● **TASK DESCRIPTION**: Format the entries from the line containing "Given: Open the Еще actions menu" up to and including the line containing "click(126, 357)" as a numbered list, omitting blank lines.

● **EXERCISE MATERIALS**:
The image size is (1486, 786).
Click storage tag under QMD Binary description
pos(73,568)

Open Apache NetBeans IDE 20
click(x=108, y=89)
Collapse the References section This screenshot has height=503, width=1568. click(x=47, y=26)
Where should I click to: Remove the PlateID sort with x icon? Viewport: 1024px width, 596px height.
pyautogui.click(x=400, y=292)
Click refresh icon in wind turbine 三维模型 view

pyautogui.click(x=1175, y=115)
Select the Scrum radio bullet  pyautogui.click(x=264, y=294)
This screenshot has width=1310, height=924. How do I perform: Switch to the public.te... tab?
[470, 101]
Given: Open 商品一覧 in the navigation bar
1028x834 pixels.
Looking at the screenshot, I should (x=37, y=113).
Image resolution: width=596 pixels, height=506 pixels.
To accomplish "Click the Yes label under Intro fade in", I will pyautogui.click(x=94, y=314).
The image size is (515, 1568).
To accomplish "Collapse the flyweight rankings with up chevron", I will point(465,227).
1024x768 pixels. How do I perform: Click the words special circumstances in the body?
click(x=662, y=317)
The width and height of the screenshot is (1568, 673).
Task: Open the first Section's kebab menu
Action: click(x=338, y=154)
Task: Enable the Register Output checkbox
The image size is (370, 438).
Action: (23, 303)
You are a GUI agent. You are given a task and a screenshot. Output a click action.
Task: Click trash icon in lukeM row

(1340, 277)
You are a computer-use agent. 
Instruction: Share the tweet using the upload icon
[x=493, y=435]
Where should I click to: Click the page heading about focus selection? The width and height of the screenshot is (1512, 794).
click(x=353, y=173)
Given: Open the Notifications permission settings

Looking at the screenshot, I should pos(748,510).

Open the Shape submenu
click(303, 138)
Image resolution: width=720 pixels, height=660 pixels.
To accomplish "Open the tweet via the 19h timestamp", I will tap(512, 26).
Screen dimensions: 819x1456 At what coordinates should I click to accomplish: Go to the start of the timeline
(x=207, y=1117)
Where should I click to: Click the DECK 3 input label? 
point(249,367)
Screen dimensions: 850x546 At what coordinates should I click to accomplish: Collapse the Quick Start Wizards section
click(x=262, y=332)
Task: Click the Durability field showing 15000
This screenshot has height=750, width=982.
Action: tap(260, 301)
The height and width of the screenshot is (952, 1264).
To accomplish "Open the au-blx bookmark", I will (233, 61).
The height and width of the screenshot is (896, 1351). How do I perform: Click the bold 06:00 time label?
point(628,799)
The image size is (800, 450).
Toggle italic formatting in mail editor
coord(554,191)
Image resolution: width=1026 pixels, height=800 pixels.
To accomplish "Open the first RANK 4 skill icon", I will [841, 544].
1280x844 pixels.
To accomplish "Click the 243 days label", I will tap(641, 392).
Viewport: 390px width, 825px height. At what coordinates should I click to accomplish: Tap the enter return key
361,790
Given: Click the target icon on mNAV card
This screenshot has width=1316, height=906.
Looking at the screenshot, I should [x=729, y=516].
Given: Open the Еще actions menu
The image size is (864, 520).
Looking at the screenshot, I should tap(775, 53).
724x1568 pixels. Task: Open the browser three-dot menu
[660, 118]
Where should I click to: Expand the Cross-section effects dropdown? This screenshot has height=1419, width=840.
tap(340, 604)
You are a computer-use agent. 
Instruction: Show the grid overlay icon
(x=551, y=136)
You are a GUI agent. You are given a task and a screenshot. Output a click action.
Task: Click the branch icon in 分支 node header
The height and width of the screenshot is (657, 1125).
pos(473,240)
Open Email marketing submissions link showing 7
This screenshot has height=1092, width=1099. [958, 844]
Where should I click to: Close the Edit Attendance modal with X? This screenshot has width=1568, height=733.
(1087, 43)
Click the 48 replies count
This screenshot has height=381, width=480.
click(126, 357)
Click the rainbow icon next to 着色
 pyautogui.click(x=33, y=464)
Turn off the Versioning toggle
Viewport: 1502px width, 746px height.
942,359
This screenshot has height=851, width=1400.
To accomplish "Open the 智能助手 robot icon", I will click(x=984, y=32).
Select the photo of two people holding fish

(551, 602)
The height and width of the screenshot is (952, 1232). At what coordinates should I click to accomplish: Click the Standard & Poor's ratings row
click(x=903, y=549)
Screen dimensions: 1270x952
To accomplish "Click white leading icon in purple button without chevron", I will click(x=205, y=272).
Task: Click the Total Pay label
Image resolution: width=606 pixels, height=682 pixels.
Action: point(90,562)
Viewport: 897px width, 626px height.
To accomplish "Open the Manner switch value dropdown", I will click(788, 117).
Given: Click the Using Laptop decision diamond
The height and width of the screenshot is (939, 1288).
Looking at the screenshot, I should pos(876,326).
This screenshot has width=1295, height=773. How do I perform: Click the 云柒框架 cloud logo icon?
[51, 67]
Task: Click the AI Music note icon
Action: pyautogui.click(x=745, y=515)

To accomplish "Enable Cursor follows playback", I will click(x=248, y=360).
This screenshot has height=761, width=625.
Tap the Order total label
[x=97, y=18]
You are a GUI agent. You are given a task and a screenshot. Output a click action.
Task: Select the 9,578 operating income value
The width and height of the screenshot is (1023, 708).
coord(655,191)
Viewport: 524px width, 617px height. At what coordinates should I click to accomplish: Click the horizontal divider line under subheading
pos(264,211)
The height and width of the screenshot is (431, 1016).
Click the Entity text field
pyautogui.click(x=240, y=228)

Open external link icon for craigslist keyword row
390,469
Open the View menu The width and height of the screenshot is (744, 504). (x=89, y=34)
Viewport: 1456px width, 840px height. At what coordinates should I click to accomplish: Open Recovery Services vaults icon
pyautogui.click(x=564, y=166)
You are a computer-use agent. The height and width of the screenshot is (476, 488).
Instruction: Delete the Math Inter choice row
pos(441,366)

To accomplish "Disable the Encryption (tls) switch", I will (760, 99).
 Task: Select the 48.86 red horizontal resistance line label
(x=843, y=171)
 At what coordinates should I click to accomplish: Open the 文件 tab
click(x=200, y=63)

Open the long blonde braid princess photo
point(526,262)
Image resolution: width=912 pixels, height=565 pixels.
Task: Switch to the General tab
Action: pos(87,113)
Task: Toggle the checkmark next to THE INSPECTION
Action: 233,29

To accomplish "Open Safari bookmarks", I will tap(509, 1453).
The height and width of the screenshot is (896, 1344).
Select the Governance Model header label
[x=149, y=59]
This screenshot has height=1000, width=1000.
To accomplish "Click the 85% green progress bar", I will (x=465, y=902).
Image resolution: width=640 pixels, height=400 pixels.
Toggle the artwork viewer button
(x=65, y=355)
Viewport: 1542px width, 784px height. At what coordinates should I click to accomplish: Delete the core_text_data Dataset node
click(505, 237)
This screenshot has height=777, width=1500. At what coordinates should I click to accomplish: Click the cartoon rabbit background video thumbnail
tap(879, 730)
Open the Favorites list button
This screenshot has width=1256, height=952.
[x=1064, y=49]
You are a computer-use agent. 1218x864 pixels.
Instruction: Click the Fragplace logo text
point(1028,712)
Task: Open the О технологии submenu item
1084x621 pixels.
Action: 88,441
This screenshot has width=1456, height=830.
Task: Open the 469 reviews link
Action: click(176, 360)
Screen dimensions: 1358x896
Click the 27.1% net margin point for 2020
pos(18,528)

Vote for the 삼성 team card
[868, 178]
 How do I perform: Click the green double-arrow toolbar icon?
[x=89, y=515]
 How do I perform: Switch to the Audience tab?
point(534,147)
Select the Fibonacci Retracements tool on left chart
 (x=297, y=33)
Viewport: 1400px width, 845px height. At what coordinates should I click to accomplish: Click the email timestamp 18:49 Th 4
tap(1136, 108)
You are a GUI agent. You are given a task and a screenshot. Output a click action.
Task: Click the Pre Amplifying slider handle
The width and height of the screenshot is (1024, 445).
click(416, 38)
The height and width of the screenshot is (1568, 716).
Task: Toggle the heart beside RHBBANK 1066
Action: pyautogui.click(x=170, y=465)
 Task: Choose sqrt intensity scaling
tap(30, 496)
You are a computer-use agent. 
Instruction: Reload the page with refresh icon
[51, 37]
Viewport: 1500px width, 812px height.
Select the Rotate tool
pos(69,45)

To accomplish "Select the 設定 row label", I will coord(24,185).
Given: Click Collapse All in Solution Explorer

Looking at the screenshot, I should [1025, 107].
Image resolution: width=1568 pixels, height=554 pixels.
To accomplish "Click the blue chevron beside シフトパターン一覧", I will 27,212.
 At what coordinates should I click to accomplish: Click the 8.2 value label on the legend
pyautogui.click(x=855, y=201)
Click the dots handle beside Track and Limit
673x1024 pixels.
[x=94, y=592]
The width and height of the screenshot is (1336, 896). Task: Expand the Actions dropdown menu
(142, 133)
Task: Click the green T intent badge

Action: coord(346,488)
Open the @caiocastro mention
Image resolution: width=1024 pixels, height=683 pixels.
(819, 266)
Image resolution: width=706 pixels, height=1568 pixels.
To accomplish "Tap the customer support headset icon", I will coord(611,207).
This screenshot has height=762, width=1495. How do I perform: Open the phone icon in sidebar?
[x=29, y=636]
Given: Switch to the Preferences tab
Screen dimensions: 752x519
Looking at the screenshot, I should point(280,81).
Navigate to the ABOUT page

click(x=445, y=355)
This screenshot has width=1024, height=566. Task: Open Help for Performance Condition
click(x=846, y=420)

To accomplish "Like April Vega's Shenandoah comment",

● **IN RESPONSE**:
1. Given: Open the Еще actions menu
2. The image size is (864, 520).
3. Looking at the screenshot, I should tap(775, 53).
4. 724x1568 pixels. Task: Open the browser three-dot menu
5. [660, 118]
6. Where should I click to: Expand the Cross-section effects dropdown? This screenshot has height=1419, width=840.
7. tap(340, 604)
8. You are a computer-use agent. 
9. Instruction: Show the grid overlay icon
10. (x=551, y=136)
11. You are a GUI agent. You are given a task and a screenshot. Output a click action.
12. Task: Click the branch icon in 分支 node header
13. The height and width of the screenshot is (657, 1125).
14. pos(473,240)
15. Open Email marketing submissions link showing 7
16. This screenshot has height=1092, width=1099. [958, 844]
17. Where should I click to: Close the Edit Attendance modal with X? This screenshot has width=1568, height=733.
18. (1087, 43)
19. Click the 48 replies count
20. This screenshot has height=381, width=480.
21. click(126, 357)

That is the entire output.